Admito que tenho uma parcialidade por livros grandes. Não aprecio particularmente contos nem pequenas novelas, por mais que sejam diminutas jóias, esforços admiráveis de precisão e contenção, demonstrações de mestria no domínio das palavras e das figuras de estilo. Eu gosto mesmo é de histórias e quando uma história é envolvente e bem contada, então quanto maior melhor. Agora estas 1000 páginas serão talvez um exagero... Este livro é um exercício admirável que cruza o pastiche de um romance do século XIX com um pressuposto fantasista, com um labor de notas de rodapé evocativo dos livros académicos.
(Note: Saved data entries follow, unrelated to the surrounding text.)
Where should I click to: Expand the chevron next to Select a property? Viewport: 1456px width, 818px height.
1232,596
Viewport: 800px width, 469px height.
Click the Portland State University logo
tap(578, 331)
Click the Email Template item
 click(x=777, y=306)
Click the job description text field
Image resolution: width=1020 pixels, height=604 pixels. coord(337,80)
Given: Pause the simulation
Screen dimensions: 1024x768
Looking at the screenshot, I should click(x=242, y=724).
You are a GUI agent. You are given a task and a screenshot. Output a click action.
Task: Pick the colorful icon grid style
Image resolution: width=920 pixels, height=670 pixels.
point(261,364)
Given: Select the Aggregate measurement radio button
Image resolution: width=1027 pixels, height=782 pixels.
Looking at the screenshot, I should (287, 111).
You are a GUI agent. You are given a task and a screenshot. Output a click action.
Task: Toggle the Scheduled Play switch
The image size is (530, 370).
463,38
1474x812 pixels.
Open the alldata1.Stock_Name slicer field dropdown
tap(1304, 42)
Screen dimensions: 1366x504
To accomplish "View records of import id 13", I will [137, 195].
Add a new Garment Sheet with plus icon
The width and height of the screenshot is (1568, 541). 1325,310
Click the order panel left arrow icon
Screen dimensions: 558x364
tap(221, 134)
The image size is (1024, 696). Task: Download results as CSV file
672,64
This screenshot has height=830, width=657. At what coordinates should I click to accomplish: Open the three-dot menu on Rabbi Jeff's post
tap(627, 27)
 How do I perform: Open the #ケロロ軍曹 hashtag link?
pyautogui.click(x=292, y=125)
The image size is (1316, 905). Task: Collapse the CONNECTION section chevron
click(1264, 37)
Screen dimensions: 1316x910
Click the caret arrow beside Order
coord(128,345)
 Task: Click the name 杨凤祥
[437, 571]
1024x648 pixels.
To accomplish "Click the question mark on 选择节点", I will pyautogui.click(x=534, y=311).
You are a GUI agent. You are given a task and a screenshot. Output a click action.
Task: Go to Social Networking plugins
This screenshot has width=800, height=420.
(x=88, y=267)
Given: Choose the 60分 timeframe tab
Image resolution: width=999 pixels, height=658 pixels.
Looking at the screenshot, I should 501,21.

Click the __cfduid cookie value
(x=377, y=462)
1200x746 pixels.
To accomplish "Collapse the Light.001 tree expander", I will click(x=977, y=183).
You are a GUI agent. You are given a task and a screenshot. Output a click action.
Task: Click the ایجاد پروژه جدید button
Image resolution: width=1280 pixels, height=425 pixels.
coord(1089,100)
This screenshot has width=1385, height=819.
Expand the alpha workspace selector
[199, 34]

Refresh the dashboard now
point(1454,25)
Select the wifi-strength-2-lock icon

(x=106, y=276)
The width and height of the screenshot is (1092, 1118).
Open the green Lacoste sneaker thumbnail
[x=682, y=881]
É um livro sobre a prática da magia em Inglaterra nos alvores de oitocentos mas o que o torna tão fascinante não são os espectaculares feitos de feitiçaria, que são escassos, mas sim a imbricação deste elemento de irrealidade num contexto muito prosaico e realista: a vida quotidiana, as relações de classe e de género, as viagens, a nascente industrialização, as guerras napoleónicas, o governo de um país. E sobretudo, o que talvez apelou mais ao meu interesse, a magia é concebida muito à semelhança das disciplinas científicas emergentes na época: a passagem de uma actividade amadora a profissional, a importância dos veículos de disseminação escrita (os livros, as publicações periódicas), a controvérsia e a conflitualidade, a formação de "escolas" e correntes de pensamento, as academias e clubes, a tensão entre teoria e prática, as restrições ao acesso à profissão, a construção da imagem pública do "mágico louco".
Agora é certo que a narrativa se perde ligeiramente em episódios acessórios, na multiplicação de personagens pouco úteis e até no desperdício de figuras que parecem centrais mas que depois se limitam a uma aparição fugaz.
Mas é um óptimo entretenimento, em certos momentos humorístico, magistralmente bem escrito e garantia de umas dezenas de horas bem passadas. O que mais se pode pedir?